Exercise details: Please identify each line in the entries below that contains the word "resolution", matching case exactly, and copy every such line in full.

==== Information provided ====

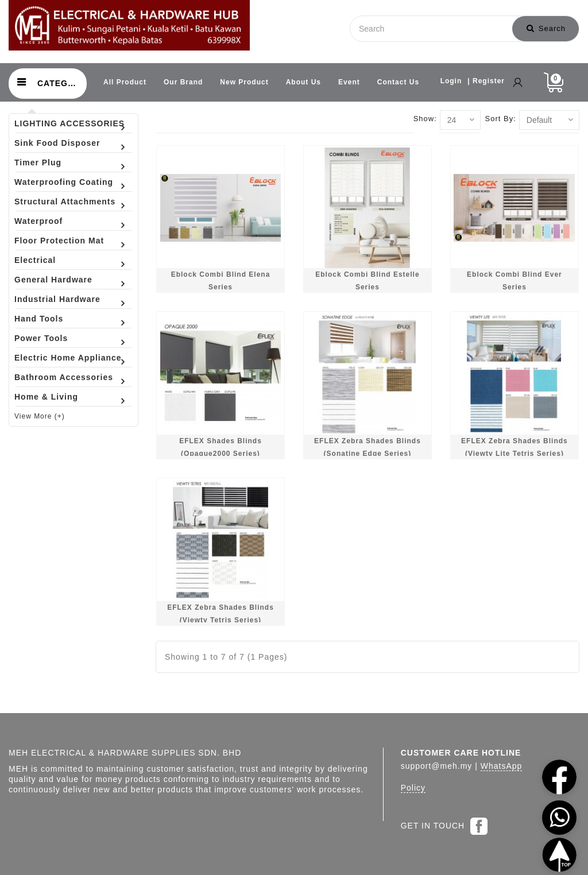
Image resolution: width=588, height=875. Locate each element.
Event (349, 82)
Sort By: (501, 118)
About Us (303, 82)
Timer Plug (38, 162)
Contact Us (398, 82)
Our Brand (183, 82)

====

Output for this exercise:
Image resolution: width=588, height=875. Locate each element.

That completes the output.